United States v. The Pomare

Decision Date14 August 1950
Docket NumberAdmiralty No. 428.
Citation92 F. Supp. 185
PartiesUNITED STATES v. THE POMARE et al.
CourtU.S. District Court — District of Hawaii

Norman K. Chung, Honolulu, T. H., King & McGregor, Honolulu, T. H., James A. Leavey, Honolulu, T. H., for claimants.

Ray J. O'Brien U. S. Atty., District of Hawaii, Honolulu, T. H., and Winston C. Ingman, Asst. U. S. Atty., Honolulu, T. H., for libelant.

METZGER, District Judge.

1. Statement of the Case.

On March 3, 1950, the United States of America filed in this Court a libel in rem and in personam against the Oil Screw Vessel Pomare and the South Seas Shipping Company, Ltd., the recorded owner of the ship. The libel recited that on February 4, 1948, the shipping company executed and delivered to the libelant, for a valuable consideration, a promissory note bearing that date, in the principal sum of $37,500, with interest at 4% per annum from date. The note is payable in 36 monthly installments, the final installment falling due on February 4, 1951.

The libel further alleged that on June 8, 1948, in order to secure the payment of the note, the respondent shipping company, in accordance with the Ship Mortgage Act of 1920, as amended, 46 U.S.C.A. §§ 911-984, executed and delivered to the libelant a preferred marine mortgage covering the respondent vessel. Both note and mortgage are attached to the libel as exhibits.

After formal recitals as to recordation, endorsement, affidavits of good faith, and the like, the libel sets forth that there now remains due and unpaid on the principal of the note the sum of $20,000, together with interest.

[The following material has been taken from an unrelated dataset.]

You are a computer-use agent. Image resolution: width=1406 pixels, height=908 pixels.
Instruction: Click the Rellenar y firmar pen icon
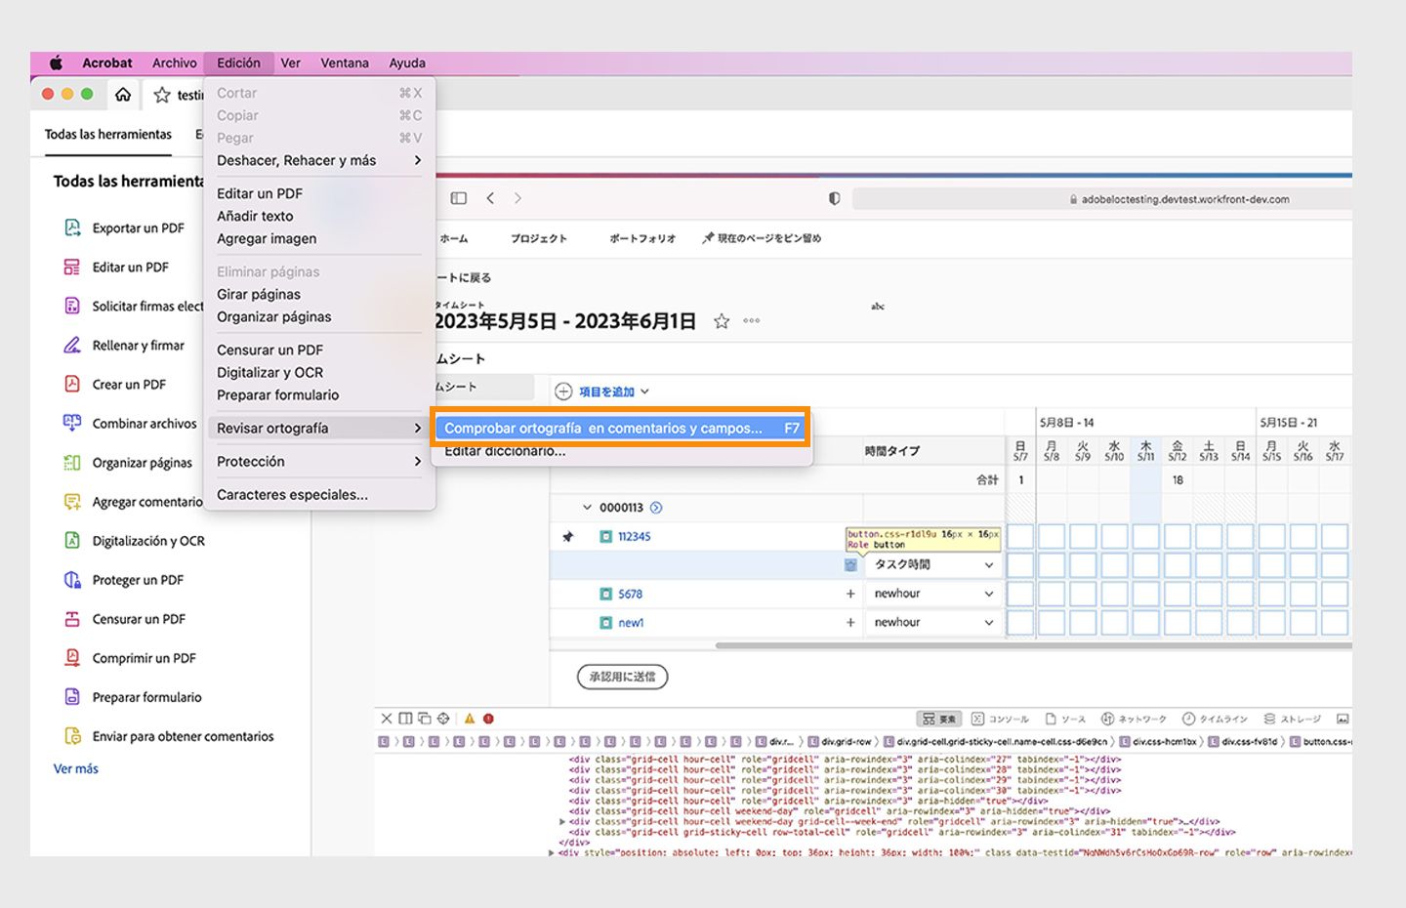[x=72, y=346]
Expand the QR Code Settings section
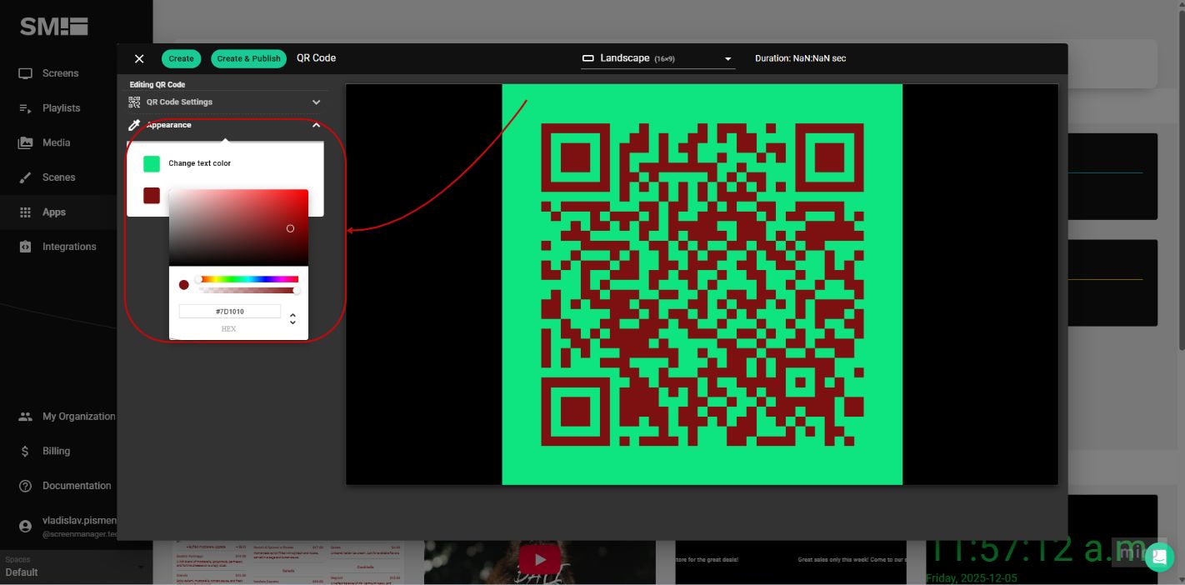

According to the testimony of Hyman Wongham, president of the respondent corporation, the accrued interest amounted to $338.65, as of February 4, 1950.

Electing to declare this entire balance of $20,000, together with the unpaid interest thereon; to be "immediately due and collectible," the libelant prays that the Pomare be condemned and sold, after notice to all persons claiming any interest therein, to pay the libelant's claims; and that the preferred marine mortgage be declared a valid and existing lien upon the vessel superior to all save "preferred maritime liens".

In its answer, the respondent corporation admits the libel's allegation as to the principal amount due, $20,000, but leaves the libelant to its proof as to the amount due on a certain installment date, not material here.

In accordance with a writ of venditioni exponas issued under the authority of this Court on March 24, 1950, the Pomare was sold at public auction by the United States Marshal at Honolulu to Juan Perlo, of Los Angeles, California, the highest bidder, for $24,000, on April 14, 1950. This Court confirmed the sale on April 20, 1950.

Many petitions in intervention have been filed herein by creditors of the respondents. Since the proceeds of the public sale are insufficient to satisfy completely the claims of even the preferred creditors, the discussion that follows will be confined to an inquiry into the order of priority among such creditors alone.

2. The Priority of the Claims of the Seamen over Those of the Government.

The two classes of claims that are the leading contenders for the spoils of the Pomare are those of the seamen and those of the United States Government. Indeed, the available sum of $24,000 will not be sufficient to satisfy both groups of claims in full.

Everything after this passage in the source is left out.